It all started out as the brainchild of a vintage enthusiast who also owned and operated a vineyard.He decided to invite a bunch of ragtag fellow enthusiasts to come down to his vineyard to gather and talk about our cars and drink beer and wine. I forget now how many of us actually showed up, but it was maybe a couple dozen. Almost entirely 2002’s with perhaps a couple of 635s and a CS. Scott called it Vintage at the Vineyards, and he and his wife did a fine job of making it feel like the beginnings of something big. There were goodie bags and a few organized activities, and of course some driving. That was a long distance award, and a patina award which went to a vehicle with no two panels were the same color or from the same car. The event grew the next year and soon it outgrew the Vineyard and was moved to a larger one nearby. Then it outgrew that, and eventually moved to take over most of the Old Winston-Salem historic district. It is now one of the premier events in the country for vintage BMWs, and attracts some of the most spectacular cars from the propeller marque. The vineyards part of the name has gone away. This no longer a bunch of ragtag 2002 owners from the mid-Atlantic region, as there are cars from Texas to Canada in attendance.
if you have been a regular reader of this blog, you are well aware that this event has provided some pretty interesting adventures regarding getting to and from the event (see proper procrastination). This one was no exception, but I will save that story for another time. Somehow, a setting of cobblestones and houses dating back to the 18th century only enhance the presentation of these cars that are from the 20th century. Something to do with being beautiful and basic and timeless. Even those with some patina (although there are fewer and fewer of those at the event these days), fit in with the well-worn streets and, after all, an iron cauldron only gets better with age.

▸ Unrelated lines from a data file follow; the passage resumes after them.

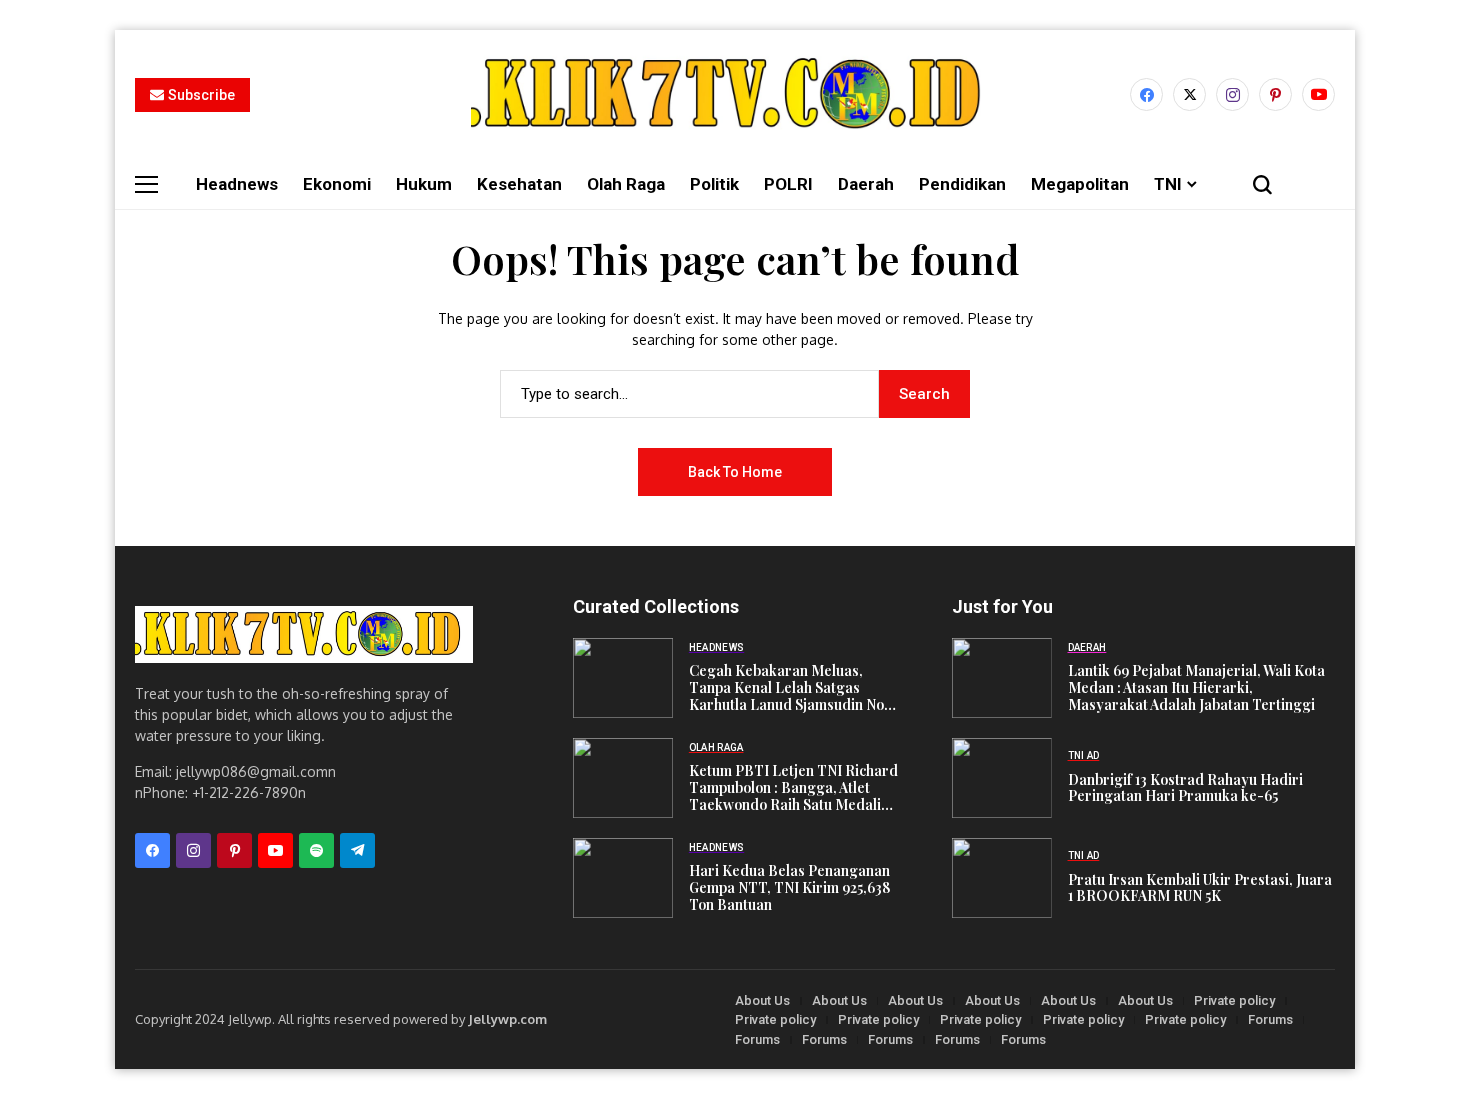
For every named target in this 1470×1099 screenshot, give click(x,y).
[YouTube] (1318, 94)
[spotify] (316, 850)
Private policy (1234, 1000)
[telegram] (357, 850)
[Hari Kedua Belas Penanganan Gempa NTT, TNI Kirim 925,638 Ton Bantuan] (623, 878)
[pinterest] (1275, 94)
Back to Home (735, 472)
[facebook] (1146, 94)
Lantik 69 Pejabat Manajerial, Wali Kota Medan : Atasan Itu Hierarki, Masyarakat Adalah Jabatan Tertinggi (1196, 688)
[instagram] (1232, 94)
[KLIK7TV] (304, 634)
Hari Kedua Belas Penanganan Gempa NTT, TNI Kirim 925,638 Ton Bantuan (789, 888)
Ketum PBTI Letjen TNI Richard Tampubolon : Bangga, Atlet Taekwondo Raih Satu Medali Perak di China (793, 788)
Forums (1270, 1019)
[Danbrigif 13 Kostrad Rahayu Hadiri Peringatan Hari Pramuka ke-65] (1002, 778)
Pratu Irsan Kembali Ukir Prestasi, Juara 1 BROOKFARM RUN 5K (1200, 889)
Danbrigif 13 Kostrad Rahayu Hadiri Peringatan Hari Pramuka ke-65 (1185, 789)
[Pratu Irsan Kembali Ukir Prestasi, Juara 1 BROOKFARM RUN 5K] (1002, 878)
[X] (1189, 94)
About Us (762, 1000)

Of course the event is also an opportunity to reunite with those who are of the original attendees, and meet new attendees. It was great to see Humberto and Mike. It was great to meet Glen and Dan and others. The cars and the stories are always priceless. I learned more about the Sahara color than anyone should be exposed to in a lifetime, and heard wild stories about how Max Hoffman influenced the cars that ended up in the USA. I also got to meet two of my favorite scribes from the Roundel. Rob Siegel (The Hack Mechanic) was there and we chatted for a while about common pilgrimages to Limerock Motorsports Park and common challenges working on multiple projects simultaneously. Mike Self was there (02 Cents) and we had a long conversation about the velour interior options for the tii and how to convert the 320i steering wheel to a 2002. There is encyclopedic knowledge in the brains of these two individuals.
However, it is also an event about cars, and there were plenty of those. This year there seemed to be a number of ti models with their highly desirable twin carb setups, which made their way down from Canada. There was also a long line of beautiful CS cars. 2002s of every stripe adorned the streets, rendering otherwise outstanding cars ordinary. A few nice 320i cars were present as those previously unloved cars now become cool. The sharks are always out at this event, and the E30 brigade never disappoints. M cars, Alpina cars, Dinan cars, and M conversions pepper the streets with mild to wild variations. And most of the cars drove to the event, including the Canadians. The cars have now spilled over into lots on the side streets, and the swap meet area has choice items. I did not find the kidney grill I need, but I do now have one for a 320i (package deal). I did however find a much needed non rusted-through pedal box.
If you attended the initial events, it is hard to imagine the size and quality of this now multi-day event. That would require a grand vision and a great deal of hard selfless work. Thank goodness that Scott Sturdy had large portions of both.